I didn’t know what he was talking about at all, and promptly said so.
“Gee, that’s rich, ain’t it, now?” He laughed kinda sourly. “And here I been picturing you gettin’ down on yer knees to thank me fer rescuin’ ya! Instead o’ which you got the guts to try an tell me ya don’t know what I’m talkin’ about. Gee, Leony, you’re terrible!”
“And you’re crazy as hell!” I retorted.
“Yeh—but I ain’t so crazy but what I know why ya got me this transfer, an’ I’ll accept it as yer thanks.” He laughed again, that same unhealthy ha-ha. “All I gotta say is ya musta been pretty hard up to be sidlin’ after that greasy bartender’s wife! You, of all people!... Ha-ha—I guess appearances is deceivin’, eh?”
“Oh!” I gasped. So that was it! But I still couldn’t understand the connection. I didn’t see how Ben had got mixed into Pierre’s jealousy. He had never been in the place with me and there was no reason for Pierre to connect us.
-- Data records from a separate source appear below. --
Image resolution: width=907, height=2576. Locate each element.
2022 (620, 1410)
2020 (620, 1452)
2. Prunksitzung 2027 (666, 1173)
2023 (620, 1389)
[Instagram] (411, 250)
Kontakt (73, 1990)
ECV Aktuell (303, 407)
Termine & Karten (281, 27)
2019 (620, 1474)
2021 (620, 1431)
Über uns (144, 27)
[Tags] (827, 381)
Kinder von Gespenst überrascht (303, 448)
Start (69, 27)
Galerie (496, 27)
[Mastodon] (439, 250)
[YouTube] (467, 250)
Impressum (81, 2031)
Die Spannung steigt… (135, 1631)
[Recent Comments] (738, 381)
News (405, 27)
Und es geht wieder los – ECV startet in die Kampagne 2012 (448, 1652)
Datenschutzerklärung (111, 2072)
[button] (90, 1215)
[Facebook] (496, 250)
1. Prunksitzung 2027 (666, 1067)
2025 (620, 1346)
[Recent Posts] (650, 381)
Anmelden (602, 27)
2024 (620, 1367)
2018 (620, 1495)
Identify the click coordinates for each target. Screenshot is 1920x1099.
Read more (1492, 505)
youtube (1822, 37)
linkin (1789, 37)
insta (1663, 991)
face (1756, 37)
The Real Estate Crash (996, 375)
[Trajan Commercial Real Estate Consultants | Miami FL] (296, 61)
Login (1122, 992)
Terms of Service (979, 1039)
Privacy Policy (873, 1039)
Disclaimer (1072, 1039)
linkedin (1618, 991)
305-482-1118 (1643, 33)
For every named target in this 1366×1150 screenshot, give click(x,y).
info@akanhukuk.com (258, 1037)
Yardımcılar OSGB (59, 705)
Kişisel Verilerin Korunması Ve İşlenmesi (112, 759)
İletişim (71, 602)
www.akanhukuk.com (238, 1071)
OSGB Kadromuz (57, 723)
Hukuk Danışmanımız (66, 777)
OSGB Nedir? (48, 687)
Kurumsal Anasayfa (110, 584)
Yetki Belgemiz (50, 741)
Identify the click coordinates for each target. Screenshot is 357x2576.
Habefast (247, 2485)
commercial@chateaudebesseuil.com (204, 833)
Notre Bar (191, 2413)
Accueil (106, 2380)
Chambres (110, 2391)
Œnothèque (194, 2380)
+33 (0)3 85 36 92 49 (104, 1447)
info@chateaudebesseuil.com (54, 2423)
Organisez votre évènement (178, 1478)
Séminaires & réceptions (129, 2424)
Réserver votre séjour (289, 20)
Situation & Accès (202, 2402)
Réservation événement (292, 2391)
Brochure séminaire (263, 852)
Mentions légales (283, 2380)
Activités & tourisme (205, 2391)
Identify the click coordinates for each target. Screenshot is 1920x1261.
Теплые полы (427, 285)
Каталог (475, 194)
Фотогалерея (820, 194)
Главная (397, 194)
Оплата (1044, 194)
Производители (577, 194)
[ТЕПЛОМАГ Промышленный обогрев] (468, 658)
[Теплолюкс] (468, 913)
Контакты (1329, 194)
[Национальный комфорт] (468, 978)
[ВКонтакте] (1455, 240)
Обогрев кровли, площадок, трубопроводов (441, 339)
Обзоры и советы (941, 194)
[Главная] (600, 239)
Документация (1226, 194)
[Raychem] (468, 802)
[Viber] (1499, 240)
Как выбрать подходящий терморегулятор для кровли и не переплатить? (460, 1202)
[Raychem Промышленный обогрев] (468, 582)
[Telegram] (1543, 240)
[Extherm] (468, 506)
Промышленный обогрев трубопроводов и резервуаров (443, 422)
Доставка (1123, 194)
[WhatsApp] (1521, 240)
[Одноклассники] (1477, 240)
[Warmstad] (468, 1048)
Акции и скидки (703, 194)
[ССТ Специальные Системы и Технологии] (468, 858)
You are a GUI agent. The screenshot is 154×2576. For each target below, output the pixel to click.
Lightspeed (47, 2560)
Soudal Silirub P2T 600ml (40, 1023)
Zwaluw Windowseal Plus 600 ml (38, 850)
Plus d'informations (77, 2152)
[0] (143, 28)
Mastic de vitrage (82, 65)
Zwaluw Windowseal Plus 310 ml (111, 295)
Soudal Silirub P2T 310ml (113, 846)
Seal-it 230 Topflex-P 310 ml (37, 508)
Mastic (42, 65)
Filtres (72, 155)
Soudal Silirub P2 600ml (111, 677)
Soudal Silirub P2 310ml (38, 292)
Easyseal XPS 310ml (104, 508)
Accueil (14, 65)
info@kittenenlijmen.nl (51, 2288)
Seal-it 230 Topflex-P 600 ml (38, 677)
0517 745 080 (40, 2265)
“I should say OH, too, if I was you,” he observed dryly.
“But I still don’t understand, Ben,” I told him seriously. “What bartender and where did this happen?”
At first he refused to take me seriously, but I finally goaded him into explaining.
“Just to put the details fresh in yer mind—which seems to be purty fergetful all of a sudden—” he began with grave condescension. “I eased into a buvette in Le Mans one evenin’ an’ saw before me nobody but my old bunkee, Sergeant Leon Canwick himself, an’ he was bein’ mauled all over the floor by a little runt of a frog wid a bartender’s apern on ’im. I suppose you don’t remember him at all, eh?”
“Go on with your story,” I replied, beginning now to suspect the secret of the mess.